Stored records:
BEGIN

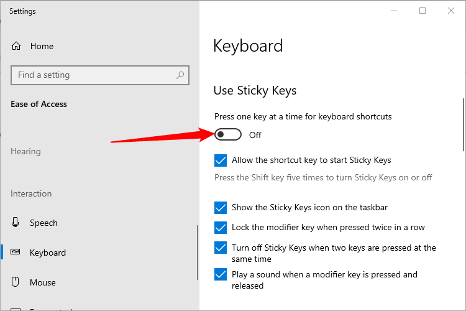The height and width of the screenshot is (311, 466).
Task: Focus the Find a setting search box
Action: pos(100,75)
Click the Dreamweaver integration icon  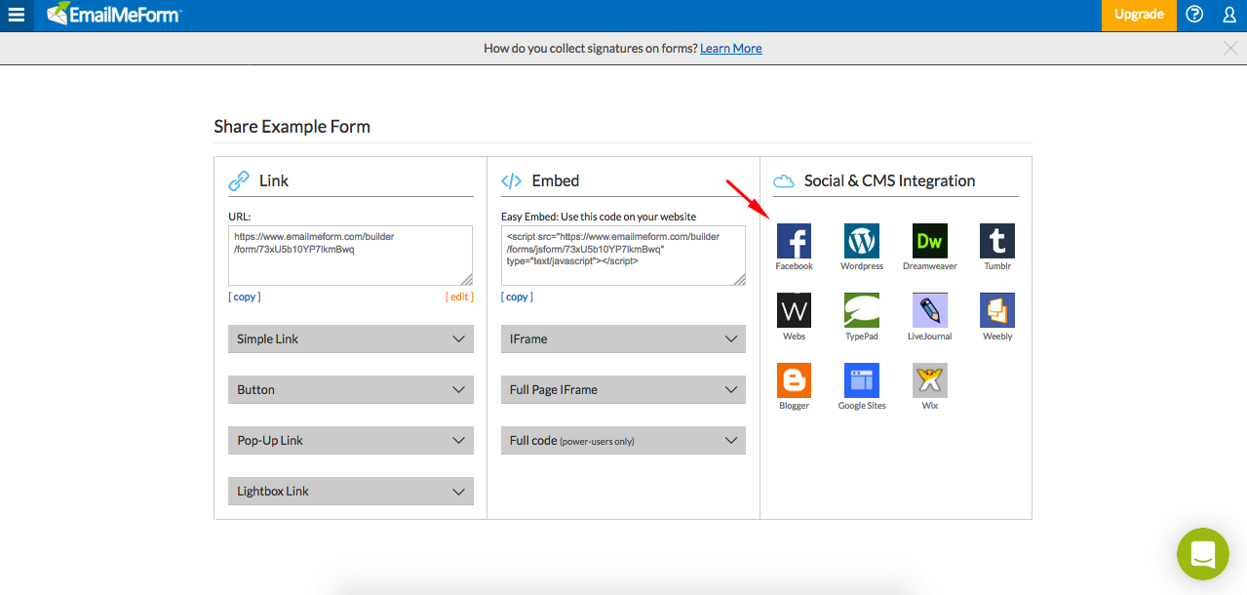[928, 240]
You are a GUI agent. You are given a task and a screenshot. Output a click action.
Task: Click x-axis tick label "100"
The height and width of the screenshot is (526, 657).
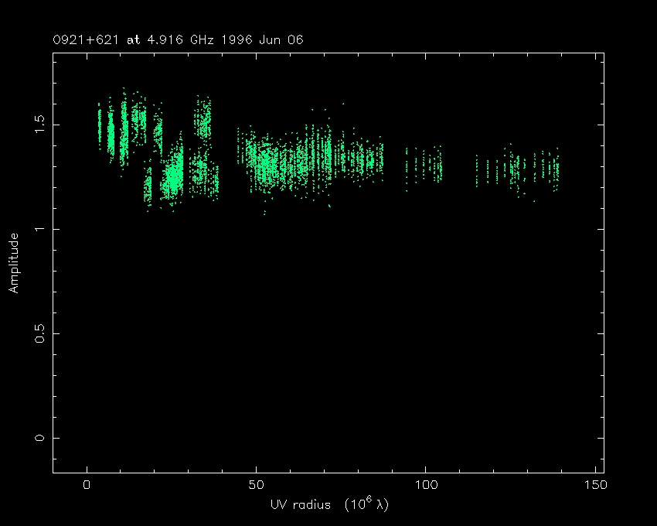426,486
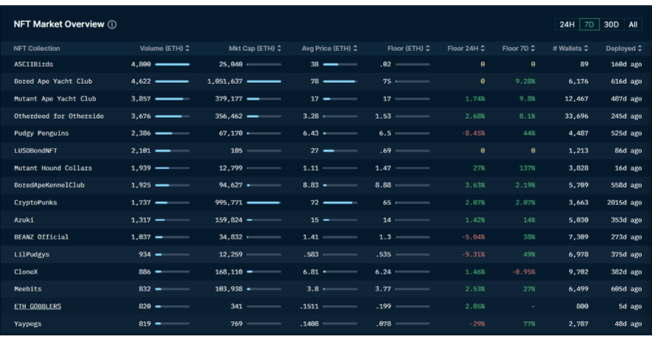This screenshot has height=340, width=661.
Task: Sort by Mkt Cap (ETH) column arrows
Action: coord(279,49)
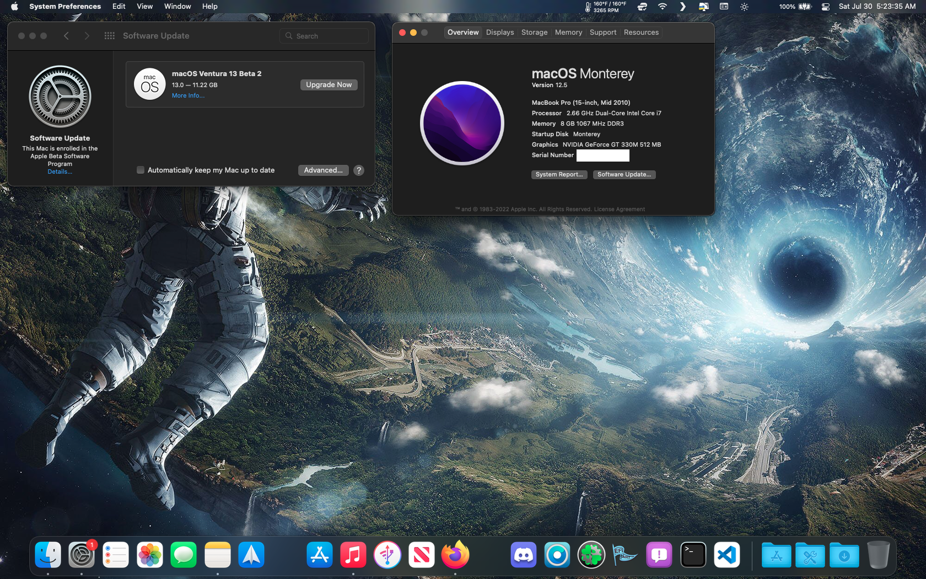Open the Photos app
The image size is (926, 579).
point(150,555)
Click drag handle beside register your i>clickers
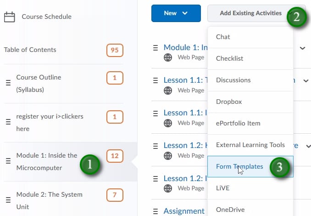This screenshot has height=216, width=311. (8, 122)
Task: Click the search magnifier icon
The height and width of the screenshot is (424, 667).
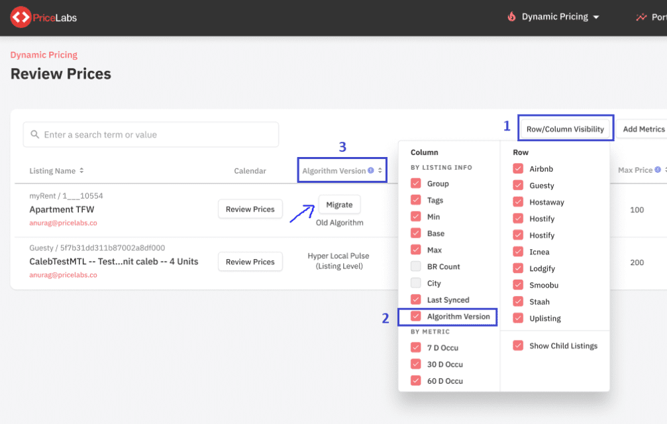Action: point(34,135)
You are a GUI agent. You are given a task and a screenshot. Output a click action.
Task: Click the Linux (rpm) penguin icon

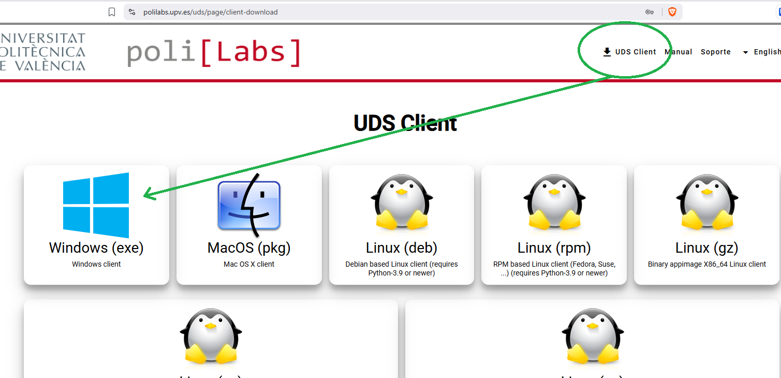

END

In the data above, find the line containing "Task: Click the search magnifier icon", then output it and every later line exactly, without the pictures.

Task: Click the search magnifier icon
The height and width of the screenshot is (424, 667).
Action: point(34,135)
You are a GUI agent. You are given a task and a screenshot. Output a click action.
Task: Click the Linux (rpm) penguin icon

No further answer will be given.